Create a function named word_count() that takes a string. Return a dictionary with each word in the string as the key and the number of times it appears as the value.
# E.g. word_count("I am that I am") gets back a dictionary like:
# {'i': 2, 'am': 2, 'that': 1}
# Lowercase the string to make it easier.
# Using .split() on the sentence will give you a list of words.
# In a for loop of that list, you'll have a word that you can
# check for inclusion in the dict (with "if word in dict"-style syntax).
# Or add it to the dict with something like word_dict[word] = 1.
def word_count(str1):
str1.lower()
str1.split()
for word in str1:
count=1
word_dict[word]=count
count=count+1
print (word_dict)
2 Answers
Steven Parker
231,275 PointsThere's a few issues here:
- The split function does not change the original string. You'll need to assign the result to a new array.

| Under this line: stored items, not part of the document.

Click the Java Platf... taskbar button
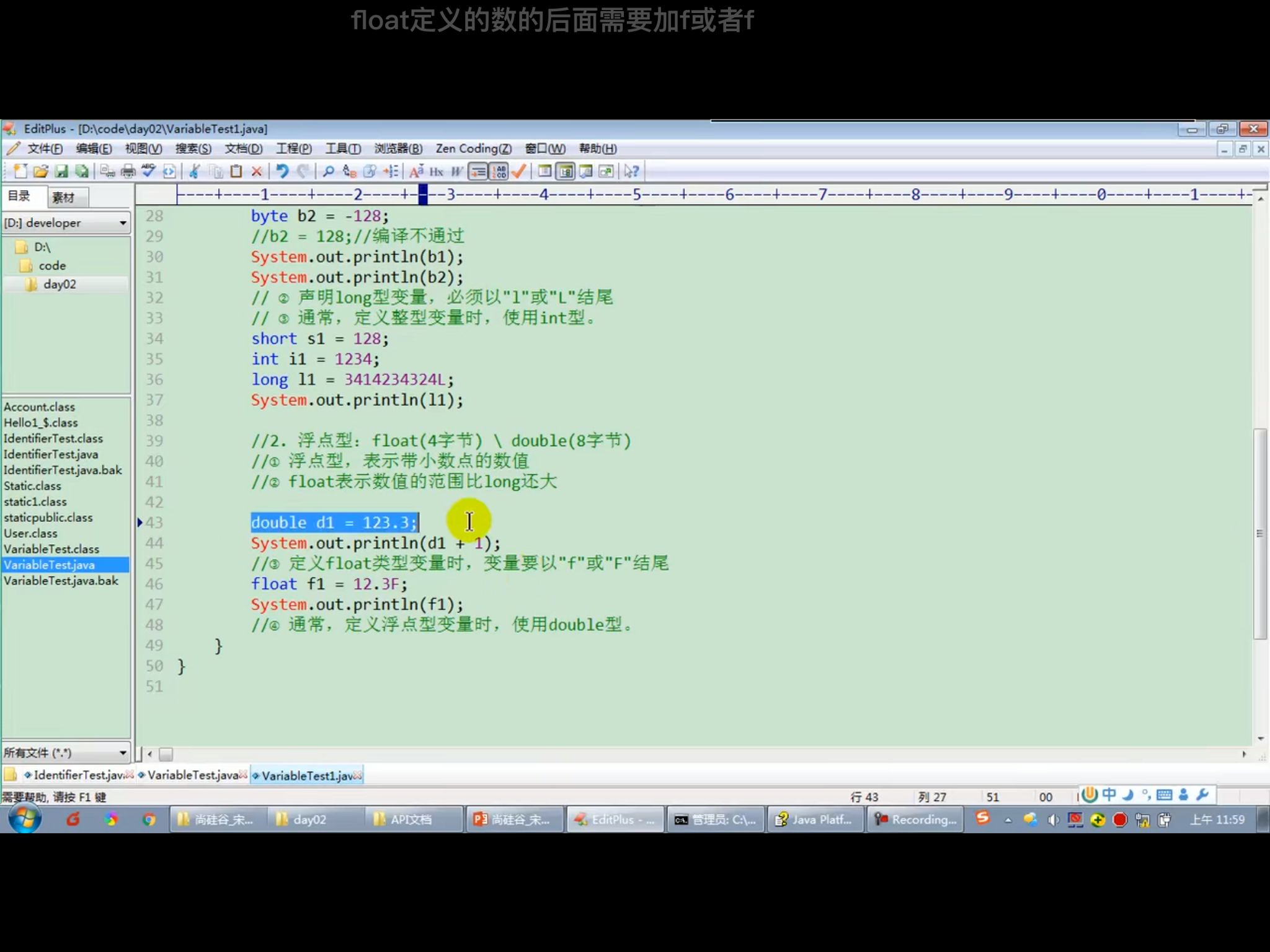Viewport: 1270px width, 952px height. [815, 819]
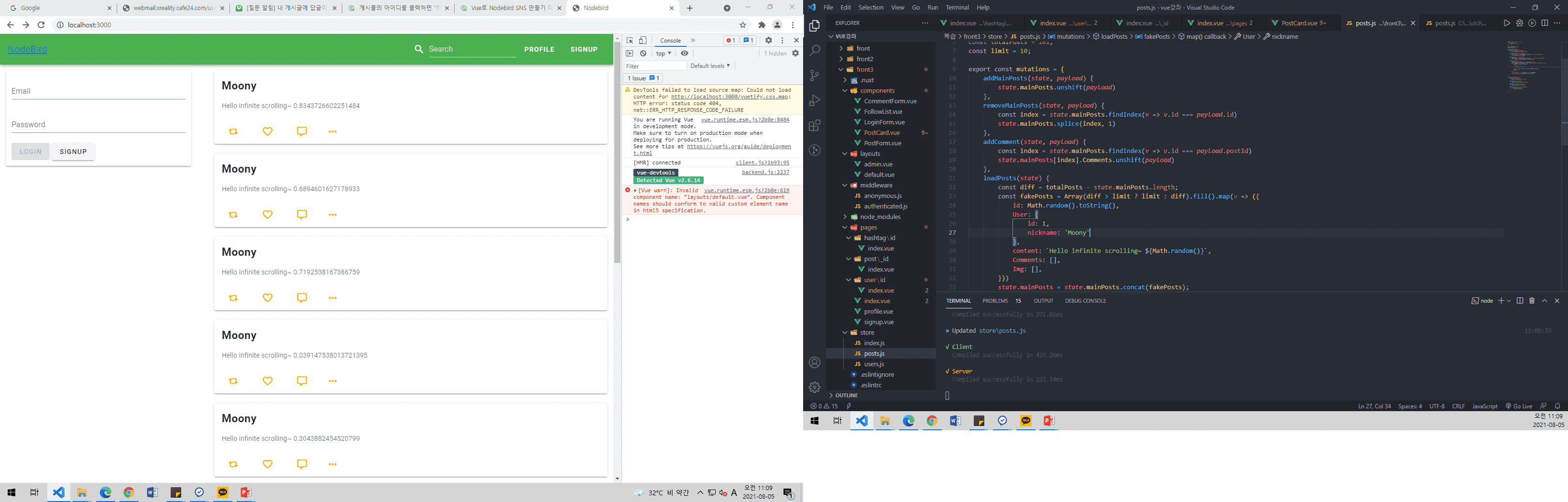
Task: Split the terminal panel
Action: pos(1520,301)
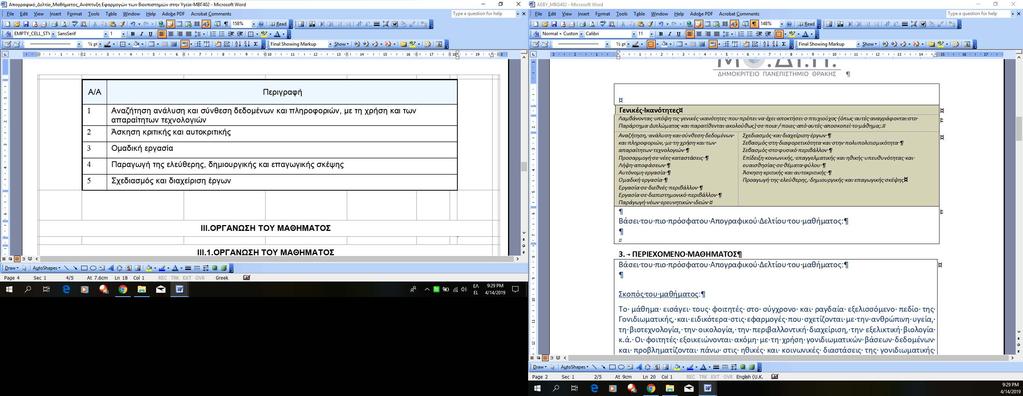The width and height of the screenshot is (1023, 396).
Task: Click the Bold icon in left Word window
Action: (132, 34)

- The lower function also does not change the original string.
- You'll need to check if the word is already in the dictionary.
- If the word is already there, you will just raise the count.
- If the word is not there, you will create a new entry with a count of 1.
- The function needs to return the result. You won't need to print anything.
I'll bet you can get it now without an explicit spoiler.
Jason Alexandrea
1,843 PointsWhen you create a new dictionary key, remember you can assign that keys value to another variable as well... then work off that too..